* Problems and tasks:
1: Using the text on the photographer Sidney Love Alderman below, say whether each statement agrees with it, answering yes or no and quoting the words that decide it: (a) Alderman was born in High Point. (b) Alderman's grandson joined the company in 1948. (c) The business moved to High Point because of the town's furniture industry.
2: According to the text on the photographer Sidney Love Alderman below, whose son was he?

* Excerpt to read:
At the Turn of the Road

PhotographerS.L. Alderman

CountryUnited States

MediumPhotogravure

PortfolioThe Vollgros Collection of Masterpieces of American Photographs

AtelierJ. Ellsworth Gross (Chicago), Photographic Printing Co.: P.F. Volland (Chicago)

Year1903

View Additional Information & Tags

Landscape, Paths, Trees

Dimensions

Image Dimensions: 18.6 x 23.6 cm tipped along upper margin
Support Dimensions: 27.8 x 35.4 cm


Sidney Love Alderman: 1860-1931


Sidney Love Alderman was born May 12, 1860, in Greensboro, and spent most of his life in that city. He was the son of Professor and Mrs. W. F. Alderman of Greensboro College. He received his education in the public schools of Greensboro. (Source: excerpt: ‪Greensboro Lodge No. 76, A.F. & A.M.‬: ‪A Historical Survey of One of North Carolina’s Outstanding Lodges‬, 1951)

 

Alderman began making pictures in his late teens in the 1870s. Over time he became a prominent and respected photographer in North Carolina and eventually opened the Alderman company in Greensboro c. 1898. The business later moved to High Point as a result of the town’s burgeoning furniture industry. Sidney’s grandson, Sid Gayle, joined the company in 1948 and pioneered new ways to photograph furniture, growing the business even more. The Alderman Company continues to operate to this day in High Point. (Source: State Archives of NC Photos online resource via Facebook)

* Data supplied:
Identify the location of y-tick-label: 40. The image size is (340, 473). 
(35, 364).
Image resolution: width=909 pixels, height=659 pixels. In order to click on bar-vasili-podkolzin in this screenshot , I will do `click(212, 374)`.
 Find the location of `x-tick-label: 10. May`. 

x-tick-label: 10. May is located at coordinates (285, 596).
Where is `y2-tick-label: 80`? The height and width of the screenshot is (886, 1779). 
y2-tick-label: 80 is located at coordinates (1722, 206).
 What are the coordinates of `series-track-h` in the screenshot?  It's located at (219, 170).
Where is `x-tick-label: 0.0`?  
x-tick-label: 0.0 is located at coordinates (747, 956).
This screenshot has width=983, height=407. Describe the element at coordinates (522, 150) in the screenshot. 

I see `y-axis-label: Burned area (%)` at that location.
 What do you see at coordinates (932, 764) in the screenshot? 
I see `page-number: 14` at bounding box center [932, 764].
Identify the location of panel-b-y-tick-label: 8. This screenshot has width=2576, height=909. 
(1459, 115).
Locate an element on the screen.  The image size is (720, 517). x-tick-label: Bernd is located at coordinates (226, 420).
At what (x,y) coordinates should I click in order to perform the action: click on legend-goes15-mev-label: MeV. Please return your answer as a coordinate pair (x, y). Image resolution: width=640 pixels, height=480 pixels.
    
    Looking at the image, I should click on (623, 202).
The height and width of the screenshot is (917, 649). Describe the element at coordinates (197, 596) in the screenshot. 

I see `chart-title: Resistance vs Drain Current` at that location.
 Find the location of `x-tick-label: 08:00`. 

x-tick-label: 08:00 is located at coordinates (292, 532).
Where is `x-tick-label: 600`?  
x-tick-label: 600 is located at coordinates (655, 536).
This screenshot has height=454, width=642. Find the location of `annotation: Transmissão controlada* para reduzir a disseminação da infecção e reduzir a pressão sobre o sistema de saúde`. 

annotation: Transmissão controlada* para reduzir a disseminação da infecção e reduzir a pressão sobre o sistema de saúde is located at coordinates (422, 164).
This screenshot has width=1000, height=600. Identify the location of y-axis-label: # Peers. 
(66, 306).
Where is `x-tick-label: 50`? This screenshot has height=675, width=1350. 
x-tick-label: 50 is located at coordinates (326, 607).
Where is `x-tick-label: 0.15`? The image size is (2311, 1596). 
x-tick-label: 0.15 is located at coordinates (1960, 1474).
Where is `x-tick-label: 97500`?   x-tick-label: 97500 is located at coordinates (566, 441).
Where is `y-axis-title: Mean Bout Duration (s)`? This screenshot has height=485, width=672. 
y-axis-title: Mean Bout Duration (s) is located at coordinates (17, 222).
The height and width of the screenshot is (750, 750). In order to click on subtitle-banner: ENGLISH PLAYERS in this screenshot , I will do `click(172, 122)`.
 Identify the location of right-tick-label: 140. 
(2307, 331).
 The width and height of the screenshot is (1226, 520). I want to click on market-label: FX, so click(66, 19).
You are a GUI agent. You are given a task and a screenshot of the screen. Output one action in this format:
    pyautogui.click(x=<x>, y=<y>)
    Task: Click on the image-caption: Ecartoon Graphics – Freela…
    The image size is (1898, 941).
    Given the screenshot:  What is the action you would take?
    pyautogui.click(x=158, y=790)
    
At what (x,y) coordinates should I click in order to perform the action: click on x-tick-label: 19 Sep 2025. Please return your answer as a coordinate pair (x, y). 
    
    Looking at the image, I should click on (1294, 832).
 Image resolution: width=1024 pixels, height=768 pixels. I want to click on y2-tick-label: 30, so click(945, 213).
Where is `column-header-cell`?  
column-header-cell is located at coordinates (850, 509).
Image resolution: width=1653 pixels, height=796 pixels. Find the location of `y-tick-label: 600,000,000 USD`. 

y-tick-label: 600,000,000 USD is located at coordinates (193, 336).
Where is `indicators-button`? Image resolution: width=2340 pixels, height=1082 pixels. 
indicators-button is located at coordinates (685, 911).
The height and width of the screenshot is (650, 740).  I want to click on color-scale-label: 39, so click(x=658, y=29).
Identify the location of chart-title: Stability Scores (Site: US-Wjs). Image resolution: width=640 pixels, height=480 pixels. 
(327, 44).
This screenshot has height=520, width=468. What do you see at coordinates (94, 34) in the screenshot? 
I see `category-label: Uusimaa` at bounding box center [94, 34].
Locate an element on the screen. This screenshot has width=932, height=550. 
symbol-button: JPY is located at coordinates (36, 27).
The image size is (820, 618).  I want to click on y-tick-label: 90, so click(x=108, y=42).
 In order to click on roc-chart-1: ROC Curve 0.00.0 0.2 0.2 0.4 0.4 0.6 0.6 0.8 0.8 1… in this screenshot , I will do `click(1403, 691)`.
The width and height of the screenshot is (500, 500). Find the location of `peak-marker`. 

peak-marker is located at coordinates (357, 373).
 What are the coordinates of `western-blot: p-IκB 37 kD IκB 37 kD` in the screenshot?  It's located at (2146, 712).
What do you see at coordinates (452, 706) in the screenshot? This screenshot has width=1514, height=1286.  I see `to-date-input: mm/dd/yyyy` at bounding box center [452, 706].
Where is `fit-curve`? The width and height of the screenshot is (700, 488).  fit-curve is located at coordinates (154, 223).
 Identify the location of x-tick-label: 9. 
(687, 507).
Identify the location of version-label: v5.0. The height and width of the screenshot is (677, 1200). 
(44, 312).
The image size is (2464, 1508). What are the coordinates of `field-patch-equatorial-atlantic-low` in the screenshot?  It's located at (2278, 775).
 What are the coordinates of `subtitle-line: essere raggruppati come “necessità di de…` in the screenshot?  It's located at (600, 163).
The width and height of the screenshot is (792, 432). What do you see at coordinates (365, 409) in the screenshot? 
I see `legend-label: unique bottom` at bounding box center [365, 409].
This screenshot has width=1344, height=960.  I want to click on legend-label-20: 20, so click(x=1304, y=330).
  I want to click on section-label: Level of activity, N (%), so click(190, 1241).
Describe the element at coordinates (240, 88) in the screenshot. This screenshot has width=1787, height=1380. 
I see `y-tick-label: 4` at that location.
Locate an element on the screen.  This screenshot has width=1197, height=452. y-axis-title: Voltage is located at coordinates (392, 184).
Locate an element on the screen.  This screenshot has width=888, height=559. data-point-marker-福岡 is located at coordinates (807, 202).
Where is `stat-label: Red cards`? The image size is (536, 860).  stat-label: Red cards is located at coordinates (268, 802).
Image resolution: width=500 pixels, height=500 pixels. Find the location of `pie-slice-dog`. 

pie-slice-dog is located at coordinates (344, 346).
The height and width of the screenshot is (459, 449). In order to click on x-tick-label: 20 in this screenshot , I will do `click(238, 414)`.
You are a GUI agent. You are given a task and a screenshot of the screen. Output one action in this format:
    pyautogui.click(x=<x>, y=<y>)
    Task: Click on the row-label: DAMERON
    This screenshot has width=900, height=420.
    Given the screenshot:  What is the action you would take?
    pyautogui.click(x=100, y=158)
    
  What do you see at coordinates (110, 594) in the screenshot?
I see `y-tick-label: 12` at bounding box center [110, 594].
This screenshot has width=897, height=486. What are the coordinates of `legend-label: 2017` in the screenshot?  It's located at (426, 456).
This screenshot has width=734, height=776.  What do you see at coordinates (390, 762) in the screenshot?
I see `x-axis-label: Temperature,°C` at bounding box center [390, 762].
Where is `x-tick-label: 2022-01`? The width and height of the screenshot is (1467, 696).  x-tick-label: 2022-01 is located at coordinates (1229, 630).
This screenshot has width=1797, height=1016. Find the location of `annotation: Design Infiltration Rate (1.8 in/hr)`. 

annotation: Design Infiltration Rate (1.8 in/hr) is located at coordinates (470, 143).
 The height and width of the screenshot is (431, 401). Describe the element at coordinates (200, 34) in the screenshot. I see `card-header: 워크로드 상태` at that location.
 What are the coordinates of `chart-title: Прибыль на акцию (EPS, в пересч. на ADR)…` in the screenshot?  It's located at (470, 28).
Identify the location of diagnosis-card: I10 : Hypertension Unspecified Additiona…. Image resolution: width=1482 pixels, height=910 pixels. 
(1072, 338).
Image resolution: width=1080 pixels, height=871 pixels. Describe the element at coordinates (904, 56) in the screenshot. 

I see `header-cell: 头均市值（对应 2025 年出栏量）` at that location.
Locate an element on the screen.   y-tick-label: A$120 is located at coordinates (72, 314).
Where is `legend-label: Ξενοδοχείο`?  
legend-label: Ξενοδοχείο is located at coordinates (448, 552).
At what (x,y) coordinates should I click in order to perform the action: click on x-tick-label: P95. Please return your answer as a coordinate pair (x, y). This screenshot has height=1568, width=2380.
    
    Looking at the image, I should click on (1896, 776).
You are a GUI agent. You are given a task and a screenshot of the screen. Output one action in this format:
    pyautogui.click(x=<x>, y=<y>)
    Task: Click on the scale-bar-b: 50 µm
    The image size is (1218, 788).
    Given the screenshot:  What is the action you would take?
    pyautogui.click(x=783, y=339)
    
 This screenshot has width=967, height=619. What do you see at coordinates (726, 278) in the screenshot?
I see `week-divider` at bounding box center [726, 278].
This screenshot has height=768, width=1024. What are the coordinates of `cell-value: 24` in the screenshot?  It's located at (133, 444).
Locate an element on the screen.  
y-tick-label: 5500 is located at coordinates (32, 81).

* Task results:
1:
(a) No: "born May 12, 1860, in Greensboro"
(b) Yes: "Sid Gayle, joined the company in 1948"
(c) Yes: "The business later moved to High Point as a result of the town’s burgeoning furniture industry"

2: He was the son of Professor and Mrs. W. F. Alderman of Greensboro College.